Recorded data:

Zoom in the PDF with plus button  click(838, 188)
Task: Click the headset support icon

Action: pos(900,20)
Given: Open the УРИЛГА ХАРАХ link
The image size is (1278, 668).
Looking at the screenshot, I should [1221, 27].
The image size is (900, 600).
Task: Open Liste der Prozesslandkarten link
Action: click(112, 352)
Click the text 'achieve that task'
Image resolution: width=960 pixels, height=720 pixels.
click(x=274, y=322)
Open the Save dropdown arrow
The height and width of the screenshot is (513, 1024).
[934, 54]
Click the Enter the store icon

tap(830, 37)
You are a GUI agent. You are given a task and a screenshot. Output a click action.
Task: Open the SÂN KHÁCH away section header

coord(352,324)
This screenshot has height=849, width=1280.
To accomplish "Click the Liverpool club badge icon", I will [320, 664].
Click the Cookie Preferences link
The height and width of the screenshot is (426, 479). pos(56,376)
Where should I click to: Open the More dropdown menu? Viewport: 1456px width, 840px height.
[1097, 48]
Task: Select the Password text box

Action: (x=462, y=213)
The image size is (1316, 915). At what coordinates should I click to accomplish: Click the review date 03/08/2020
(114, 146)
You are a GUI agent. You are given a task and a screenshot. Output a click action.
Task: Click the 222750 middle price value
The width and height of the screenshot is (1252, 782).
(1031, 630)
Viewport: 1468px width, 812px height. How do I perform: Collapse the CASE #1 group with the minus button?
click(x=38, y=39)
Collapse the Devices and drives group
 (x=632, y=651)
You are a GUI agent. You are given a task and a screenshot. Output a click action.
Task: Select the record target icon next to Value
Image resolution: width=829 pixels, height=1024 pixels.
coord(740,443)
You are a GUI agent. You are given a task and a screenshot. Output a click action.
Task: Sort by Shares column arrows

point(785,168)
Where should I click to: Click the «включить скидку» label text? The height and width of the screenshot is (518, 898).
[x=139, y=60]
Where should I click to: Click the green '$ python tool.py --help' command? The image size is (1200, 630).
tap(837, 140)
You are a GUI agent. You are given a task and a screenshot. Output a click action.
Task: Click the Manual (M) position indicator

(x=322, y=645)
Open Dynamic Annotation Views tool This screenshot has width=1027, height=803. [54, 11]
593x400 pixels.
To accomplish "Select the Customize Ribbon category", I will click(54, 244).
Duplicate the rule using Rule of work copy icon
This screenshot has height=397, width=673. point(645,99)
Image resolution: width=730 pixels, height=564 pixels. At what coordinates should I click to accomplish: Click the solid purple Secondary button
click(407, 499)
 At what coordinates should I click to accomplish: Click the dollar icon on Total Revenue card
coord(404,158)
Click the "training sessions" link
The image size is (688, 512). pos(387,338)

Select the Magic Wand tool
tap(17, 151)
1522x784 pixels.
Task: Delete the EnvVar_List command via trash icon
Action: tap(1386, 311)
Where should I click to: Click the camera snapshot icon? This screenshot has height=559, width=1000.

> Required work
Please output all of the entries without changing a single character.

> Result of this task
Zoom in the PDF with plus button  click(838, 188)
Task: Click the headset support icon

Action: pos(900,20)
Given: Open the УРИЛГА ХАРАХ link
The image size is (1278, 668).
Looking at the screenshot, I should [1221, 27].
The image size is (900, 600).
Task: Open Liste der Prozesslandkarten link
Action: click(112, 352)
Click the text 'achieve that task'
Image resolution: width=960 pixels, height=720 pixels.
click(x=274, y=322)
Open the Save dropdown arrow
The height and width of the screenshot is (513, 1024).
[934, 54]
Click the Enter the store icon

tap(830, 37)
You are a GUI agent. You are given a task and a screenshot. Output a click action.
Task: Open the SÂN KHÁCH away section header

coord(352,324)
This screenshot has height=849, width=1280.
To accomplish "Click the Liverpool club badge icon", I will [320, 664].
Click the Cookie Preferences link
The height and width of the screenshot is (426, 479). pos(56,376)
Where should I click to: Open the More dropdown menu? Viewport: 1456px width, 840px height.
[1097, 48]
Task: Select the Password text box

Action: (x=462, y=213)
The image size is (1316, 915). At what coordinates should I click to accomplish: Click the review date 03/08/2020
(114, 146)
You are a GUI agent. You are given a task and a screenshot. Output a click action.
Task: Click the 222750 middle price value
The width and height of the screenshot is (1252, 782).
(1031, 630)
Viewport: 1468px width, 812px height. How do I perform: Collapse the CASE #1 group with the minus button?
click(x=38, y=39)
Collapse the Devices and drives group
 (x=632, y=651)
You are a GUI agent. You are given a task and a screenshot. Output a click action.
Task: Select the record target icon next to Value
Image resolution: width=829 pixels, height=1024 pixels.
coord(740,443)
You are a GUI agent. You are given a task and a screenshot. Output a click action.
Task: Sort by Shares column arrows

point(785,168)
Where should I click to: Click the «включить скидку» label text? The height and width of the screenshot is (518, 898).
[x=139, y=60]
Where should I click to: Click the green '$ python tool.py --help' command? The image size is (1200, 630).
tap(837, 140)
You are a GUI agent. You are given a task and a screenshot. Output a click action.
Task: Click the Manual (M) position indicator

(x=322, y=645)
Open Dynamic Annotation Views tool This screenshot has width=1027, height=803. [54, 11]
593x400 pixels.
To accomplish "Select the Customize Ribbon category", I will click(54, 244).
Duplicate the rule using Rule of work copy icon
This screenshot has height=397, width=673. point(645,99)
Image resolution: width=730 pixels, height=564 pixels. At what coordinates should I click to accomplish: Click the solid purple Secondary button
click(407, 499)
 At what coordinates should I click to accomplish: Click the dollar icon on Total Revenue card
coord(404,158)
Click the "training sessions" link
The image size is (688, 512). pos(387,338)

Select the Magic Wand tool
tap(17, 151)
1522x784 pixels.
Task: Delete the EnvVar_List command via trash icon
Action: tap(1386, 311)
Where should I click to: Click the camera snapshot icon? This screenshot has height=559, width=1000.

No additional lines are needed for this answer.